Introducing CI Labs: a chat with our data scientists

CI Labs is a newly formed part of the Content Insights team. This week our roving reporter, Em Kuntze, sat down for a chat with Ognjen Zelenbabić, one of our data scientists, to find out what exactly the CI Labs squad do in their data bunker* and how the blended metrics that form the CPI tool are in a constant state of refinement.

So, Ognjen, you’re part of a three-strong team at Content Insights called the CI Lab. What exactly do you do there?

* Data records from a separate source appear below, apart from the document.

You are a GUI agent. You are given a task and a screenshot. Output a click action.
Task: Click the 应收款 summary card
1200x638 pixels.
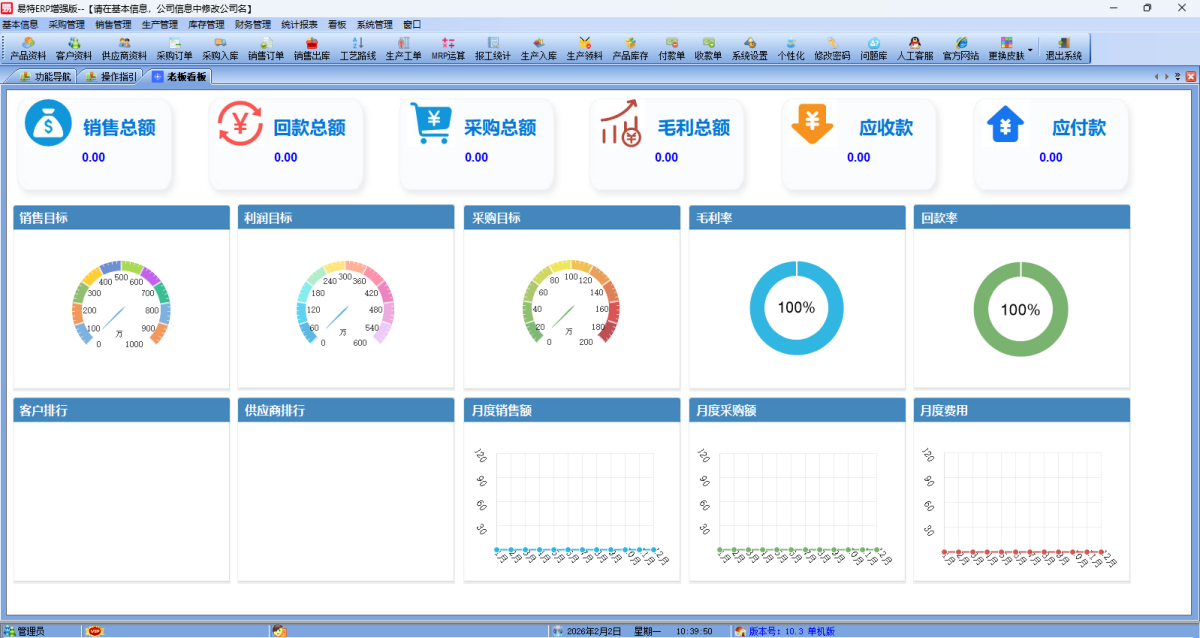[x=858, y=143]
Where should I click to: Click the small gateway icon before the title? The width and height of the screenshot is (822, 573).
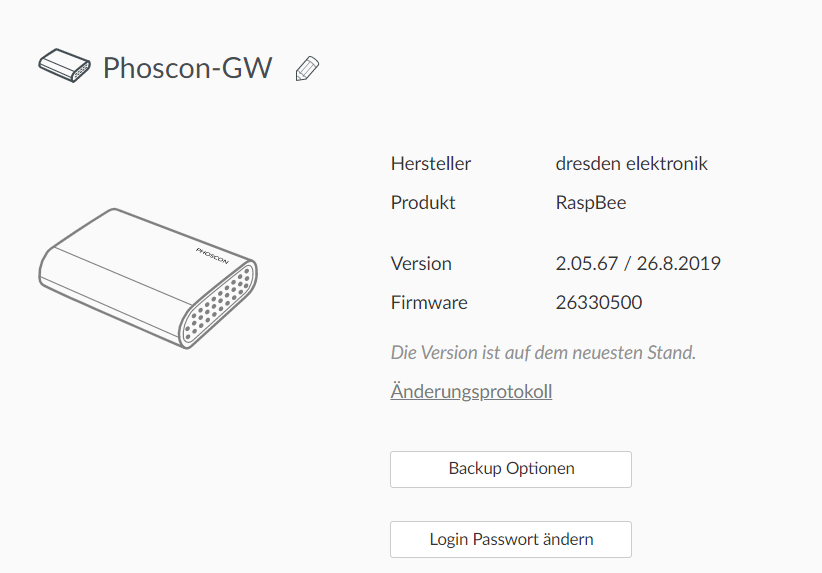pos(64,67)
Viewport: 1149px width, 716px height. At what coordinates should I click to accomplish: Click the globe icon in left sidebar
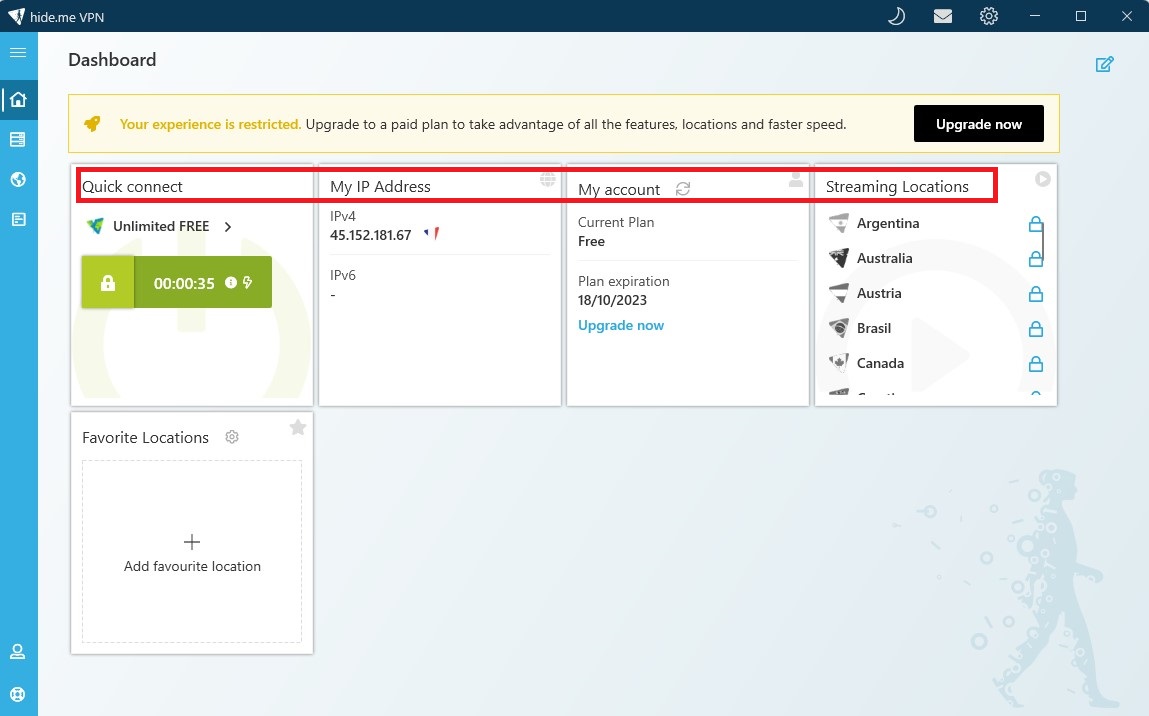coord(18,180)
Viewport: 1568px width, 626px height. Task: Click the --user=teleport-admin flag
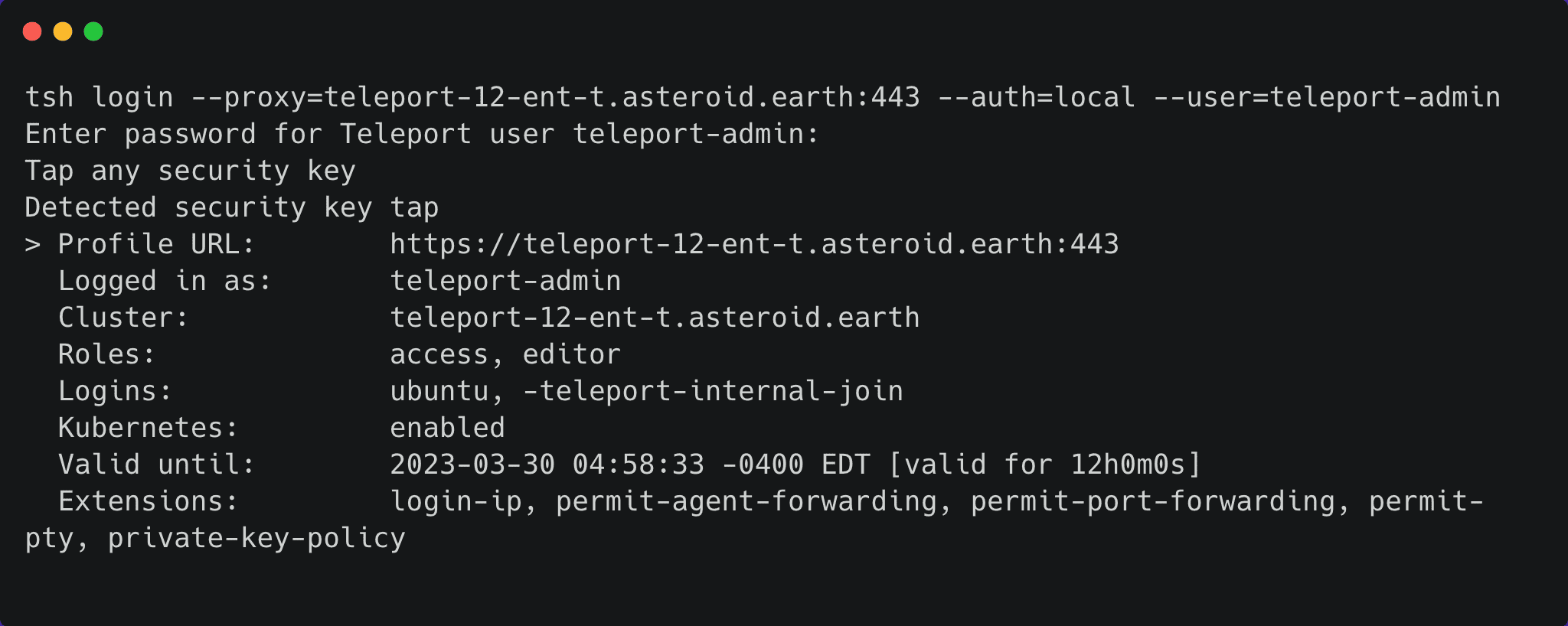(1327, 97)
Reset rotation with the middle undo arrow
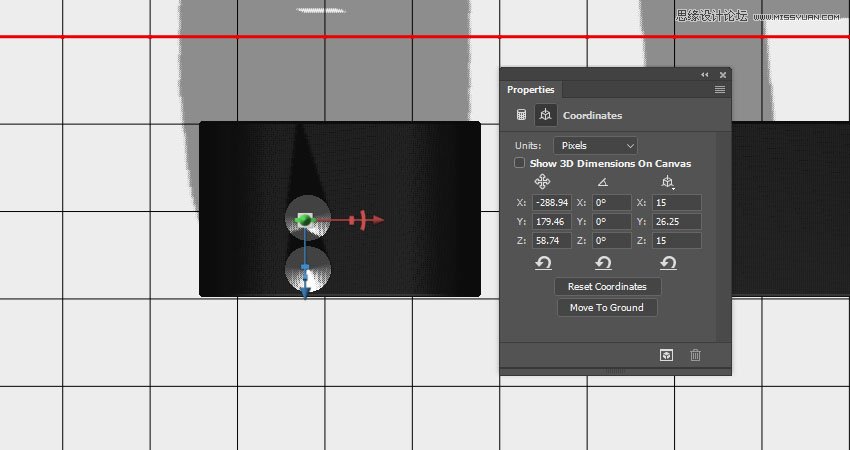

As this is a data-driven company, it was clear that we needed to create a department where the sole purpose is to analyse the data and try to find new insights and hidden patterns which will improve our calculations of the CPI model, as well as our clients’ understanding of what they’re seeing. We’re all data analysts and data scientists: guys who are experienced working with data and extracting information from it.

But everyone knows how to use analytics tools these days, don’t they? Why do we need a team of expert analysts looking over our shoulders? 

As we pointed out in last week’s blog, many people know how to open an analytics tool and fumble about in it, but far fewer know what to do with the data they uncover. In the analytics world it’s very difficult to actually draw conclusions from the metrics you might be using, especially if they aren’t very precise or concrete.

“Many people know how to open an analytics tool and fumble about in it, but far fewer know what to do with the data they uncover”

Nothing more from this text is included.